Operate anti-patterns

  1. Hand-rolling REST calls for pack, publish, deploy run, or activate. The uip solution CLI handles auth, folder headers, pipeline semantics, and pagination correctly. Reach for REST only after confirming no command covers the task.
  2. Editing resources/solution_folder/ directly. It is auto-generated and auto-cleaned. Manual edits desync from .uipx. Use uip solution project add/remove instead.
  3. Skipping uip solution resource refresh before pack or upload. Ships stale bindings and debug-overwrite state.
  4. Adding a coded-app directory via uip solution project add. Coded apps have no project.uiproj / project.json and are not packed by uip solution pack. Deploy them independently via uip codedapp publish / deploy.
  5. Creating a new .uipx per environment instead of using deploy configs. One solution package promotes to dev/staging/prod via different -c <CONFIG_KEY> values. Different .uipx files per environment defeats version tracking.
  6. Using uip solution upload (Studio Web) as a deployment path. Upload is for browser-based debugging only — it does not produce a published package and cannot be promoted via deploy run.

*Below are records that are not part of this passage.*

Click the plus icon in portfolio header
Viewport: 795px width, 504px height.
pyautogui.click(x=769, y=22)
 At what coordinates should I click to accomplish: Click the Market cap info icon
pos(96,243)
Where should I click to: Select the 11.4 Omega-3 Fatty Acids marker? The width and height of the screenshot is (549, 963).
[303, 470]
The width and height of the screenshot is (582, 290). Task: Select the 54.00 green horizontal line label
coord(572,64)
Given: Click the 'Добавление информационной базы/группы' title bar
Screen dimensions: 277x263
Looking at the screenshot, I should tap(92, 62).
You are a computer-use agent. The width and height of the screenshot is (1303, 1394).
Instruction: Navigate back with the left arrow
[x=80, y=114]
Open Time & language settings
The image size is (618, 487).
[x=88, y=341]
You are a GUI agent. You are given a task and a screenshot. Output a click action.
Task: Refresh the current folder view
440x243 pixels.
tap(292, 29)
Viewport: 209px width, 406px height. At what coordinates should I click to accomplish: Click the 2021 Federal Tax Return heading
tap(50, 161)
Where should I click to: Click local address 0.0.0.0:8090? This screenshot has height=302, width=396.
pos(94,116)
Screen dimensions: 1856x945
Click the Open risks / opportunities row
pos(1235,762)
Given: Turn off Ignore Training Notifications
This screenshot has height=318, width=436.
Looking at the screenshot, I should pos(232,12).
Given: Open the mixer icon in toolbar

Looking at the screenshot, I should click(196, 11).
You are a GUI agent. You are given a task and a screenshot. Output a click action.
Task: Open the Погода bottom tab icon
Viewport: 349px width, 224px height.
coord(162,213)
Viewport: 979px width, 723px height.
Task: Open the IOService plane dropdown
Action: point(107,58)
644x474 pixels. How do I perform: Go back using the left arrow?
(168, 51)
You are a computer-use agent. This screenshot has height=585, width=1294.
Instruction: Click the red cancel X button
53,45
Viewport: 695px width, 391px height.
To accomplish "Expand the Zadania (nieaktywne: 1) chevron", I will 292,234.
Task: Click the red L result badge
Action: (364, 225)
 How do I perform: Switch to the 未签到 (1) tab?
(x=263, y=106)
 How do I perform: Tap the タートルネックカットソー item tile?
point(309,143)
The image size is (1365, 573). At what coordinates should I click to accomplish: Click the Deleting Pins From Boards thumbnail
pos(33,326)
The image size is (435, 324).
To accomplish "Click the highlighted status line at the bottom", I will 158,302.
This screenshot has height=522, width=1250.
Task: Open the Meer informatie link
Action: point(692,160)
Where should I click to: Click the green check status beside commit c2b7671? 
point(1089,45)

Use packpublishdeploy run for real deploys.
  7. Trusting exit codes alone after a mutation. Always read the artefact (project.json, .uipx, deploy status) — a non-zero exit may indicate partial state and a zero exit can mask warnings.

Skill frontmatter

when_to_use: User mentions sdd.md / pdd.md / Process Design Document / Solution Design Document / SDD / PDD / .uipx / 'uip solution' / 'pack the solution' / 'publish the solution' / 'deploy the solution' / 'activate' / multi-project / Solution scope / Solution Folder. Fires for 'design this automation', 'architect the solution', 'generate SDD', 'analyze this PDD', 'turn this PDD into code', and for 'pack and publish my solution', 'deploy to dev', 'create a new solution', 'add project to solution', 'add a queue/asset/bucket/connection to my solution', 'add a resource to a solution', 'remove a resource from a solution', 'import a cloud queue/asset into my solution', 'edit/update a resource', 'change a queue/asset field', 'set an asset value', 'patch a resource spec'. Load BEFORE editing .uipx or running uip solution commands.